** Exercise details **
For this exercise, restate word for word only the lines from the one containing "You are a computer-use agent." through the last line below. Pictures do not get copied.

** Entries supplied **
++++++++++
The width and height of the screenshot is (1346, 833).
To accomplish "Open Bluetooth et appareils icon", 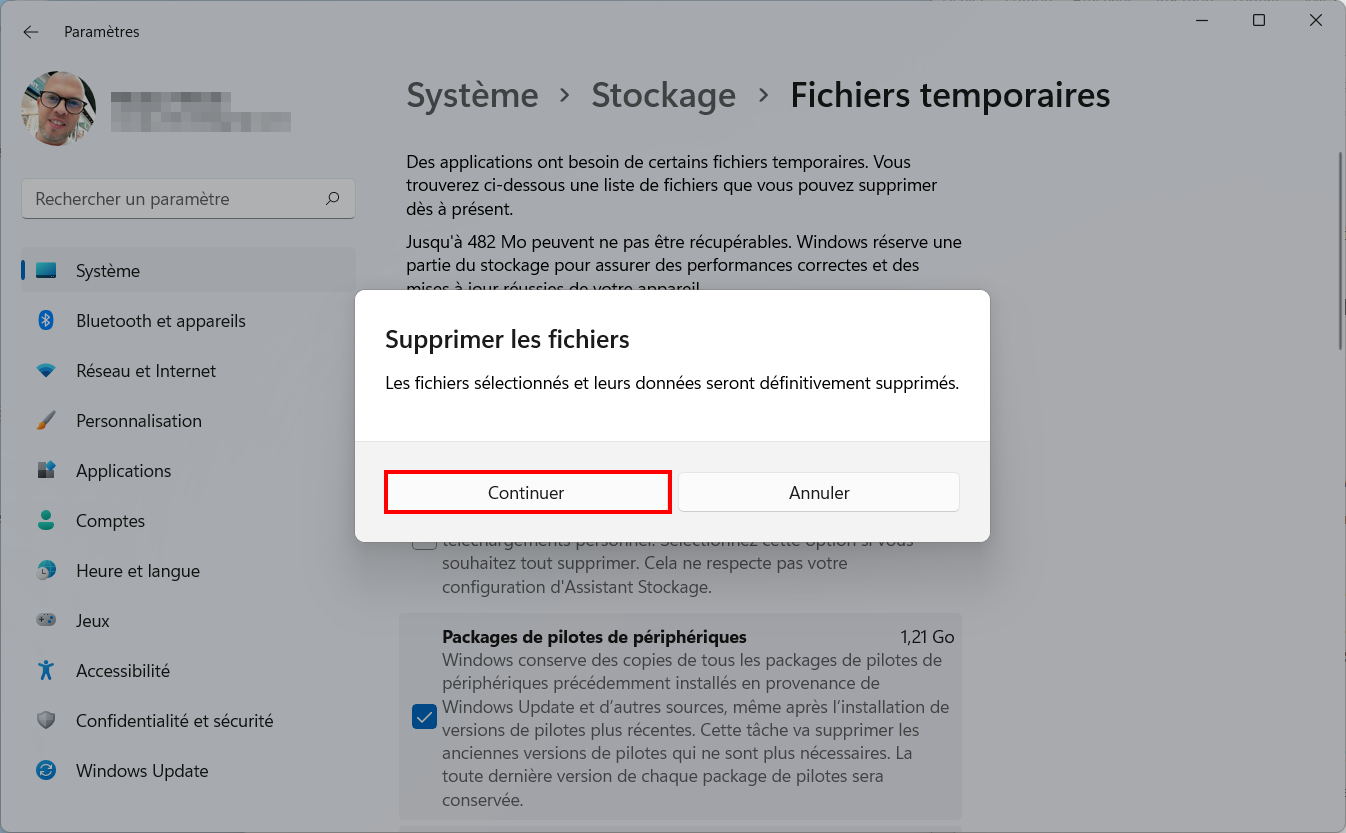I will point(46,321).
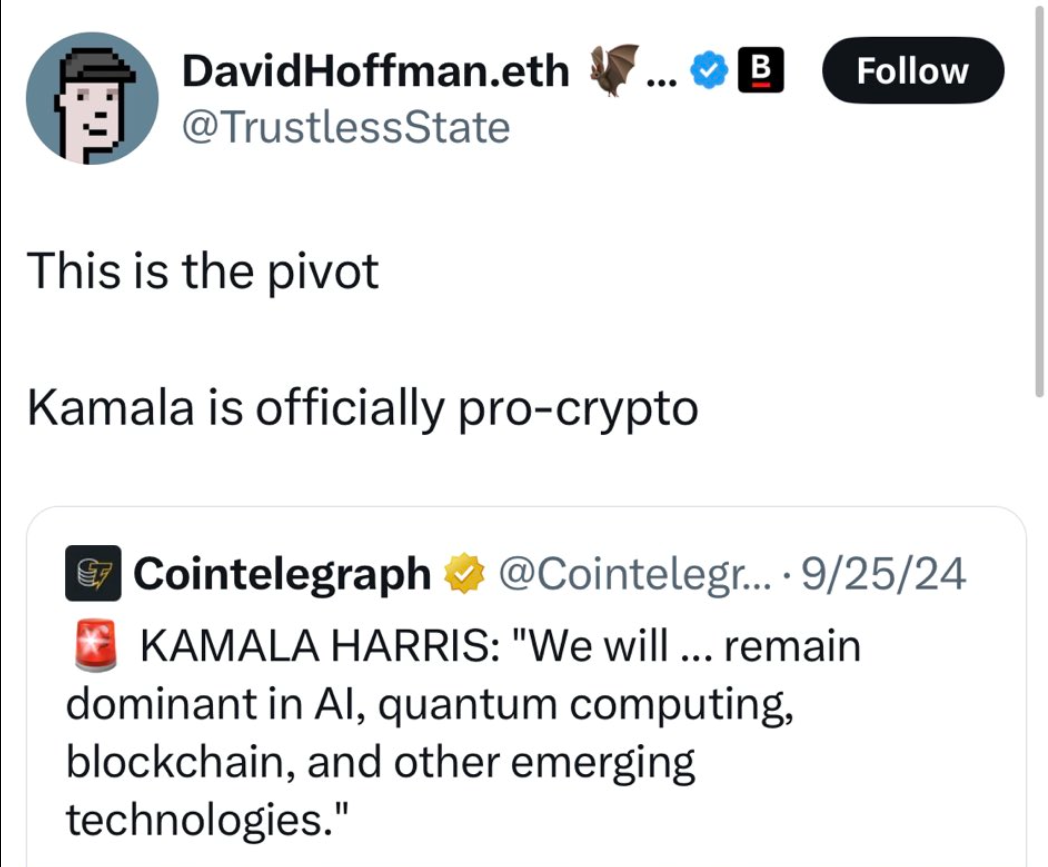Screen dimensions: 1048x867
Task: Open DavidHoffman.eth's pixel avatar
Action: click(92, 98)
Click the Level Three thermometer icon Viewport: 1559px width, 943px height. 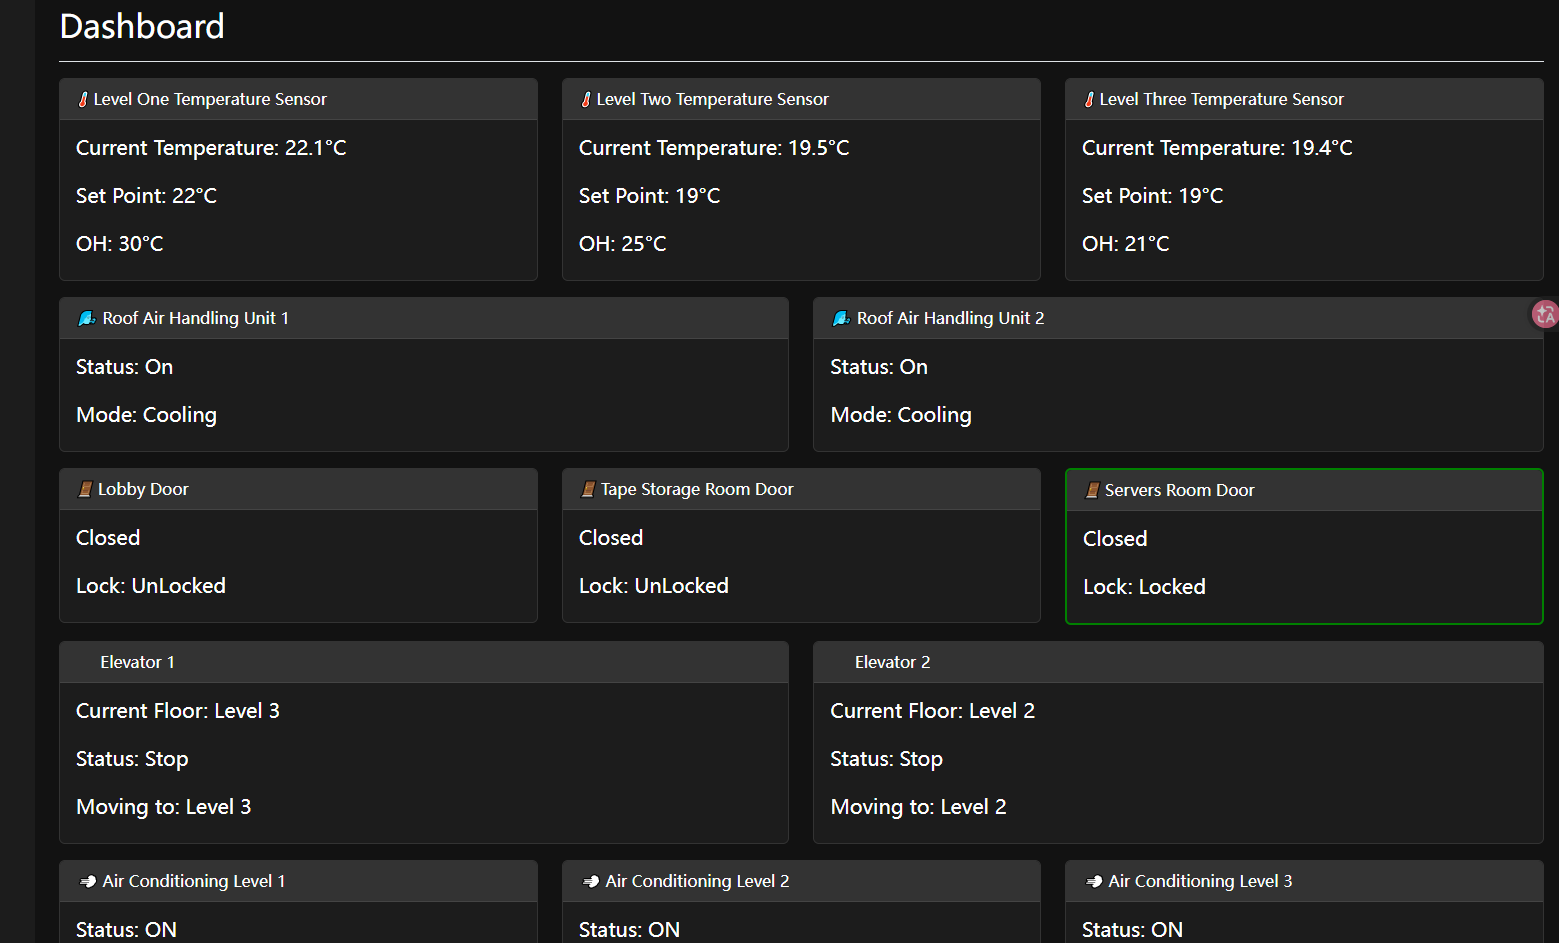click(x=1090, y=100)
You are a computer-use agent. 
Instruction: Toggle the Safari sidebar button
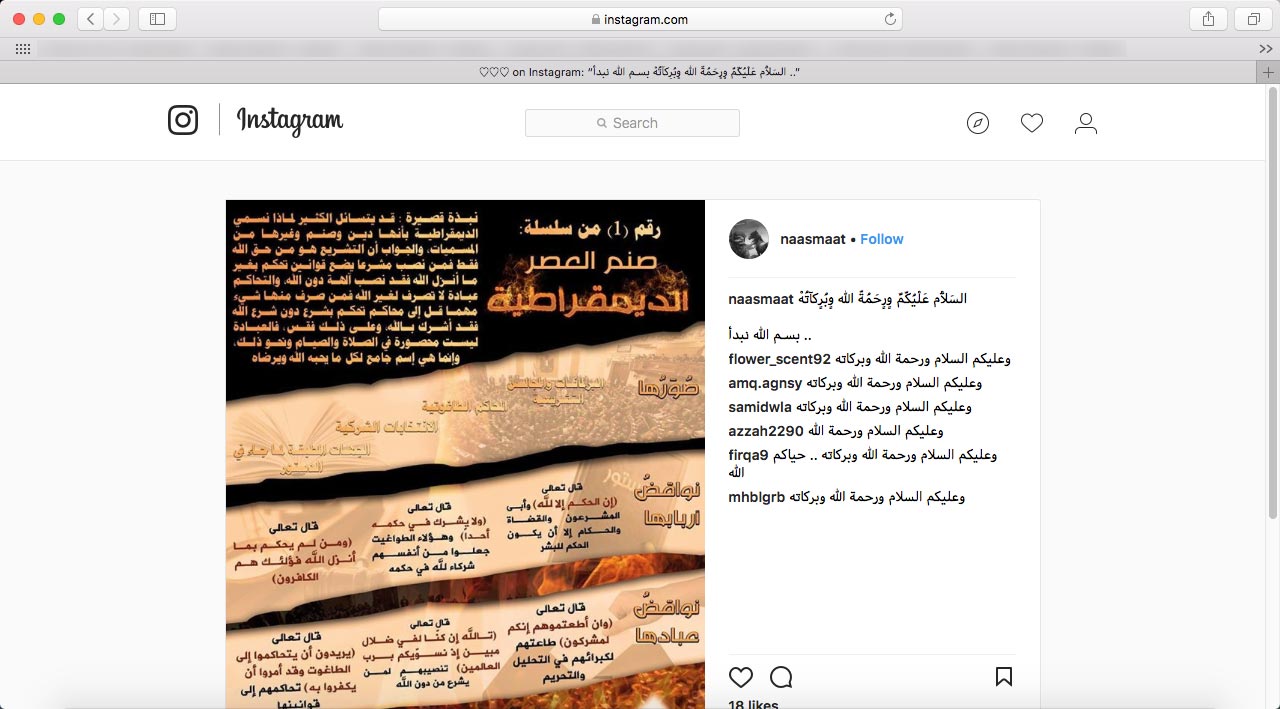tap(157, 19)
++++++++++
** Response below **
You are a computer-use agent. 
Instruction: Toggle the Safari sidebar button
tap(157, 19)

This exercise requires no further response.